Este planteamiento de revitalizar los centros escolares como proyectos socioeducativos es una apuesta moderna, con futuro, con visión constructiva de la sociedad y como elemento de mejora para las nuevas generaciones. Las todavía altas cifras de fracaso escolar, es más bien un fracaso social que la propia sociedad tendrá que presupuestar en dineros para atenderlos como ciudadanos de exclusión social en el futuro. La tarea educativa no es sólo de los docentes, en un recinto y con un horario concreto, es un trabajo de toda la sociedad. Llevamos años formando jóvenes en educación social, ¿cuál es su espacio de trabajo?, ¿por qué no participan en el sistema educativo como buenos profesionales preparados para ello?. Si sus «clientes» son nuestros propios alumnos y alumnas ¿por qué no trabajan conjuntamente con los docentes?
La educación obligatoria de un alumno durante la asistencia al centro escolar es de 1.050 horas por curso. Las mismas que las que ese alumno o alumna dedica a actividades lúdicas ante un tv, ordenador o deporte con los amigos. Es preciso ampliar el abanico educativo más allá de las horas obligatorias del llamado currículo. Por tanto la educación es algo compartido por muchos agentes sociales que debemos trabajar estando coordinados y en la misma dirección. Enlazando todo esto con que los centros docentes tienen la realidad de su municipio o de su barrio, debemos trabajar coordinados con otros estamentos sociales cuyos sujetos son nuestro propio alumnado. La interculturalidad está en los barrios, en los círculos sociales de los municipios y en el propio centro educativo. Cada uno tendrá que dotarla de mayor o menor intensidad en relación directa con la que exista en su propio entorno.
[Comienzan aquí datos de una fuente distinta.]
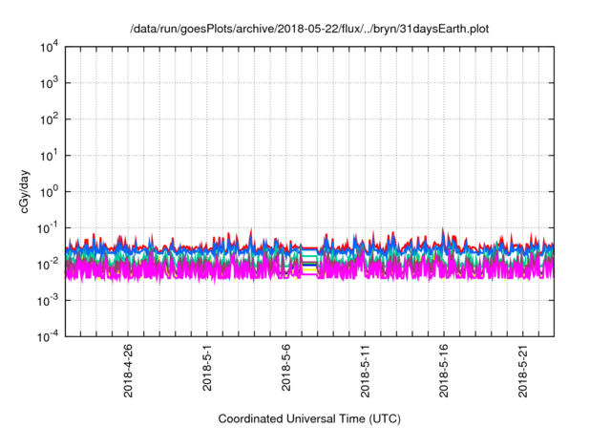The height and width of the screenshot is (428, 611).
Task: Click the tallest red spike near 2018-5-16
Action: tap(443, 230)
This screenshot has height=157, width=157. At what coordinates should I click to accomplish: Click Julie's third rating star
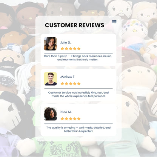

La buena pedagogía intercultural debe tener su personalidad en cada centro educativo. Los distintos proyectos que atiendan las necesidades del alumnado son la mejor herramienta para dar éxito a todo el alumnado. Proyectos dentro del aula, proyectos fuera del aula, en horario escolar o fuera de él… pero que den respuesta a esa realidad social, a esa masa social que es el alumnado. Repito que no es una labor exclusiva de los docentes, aunque llevemos el mayor peso de este trabajo.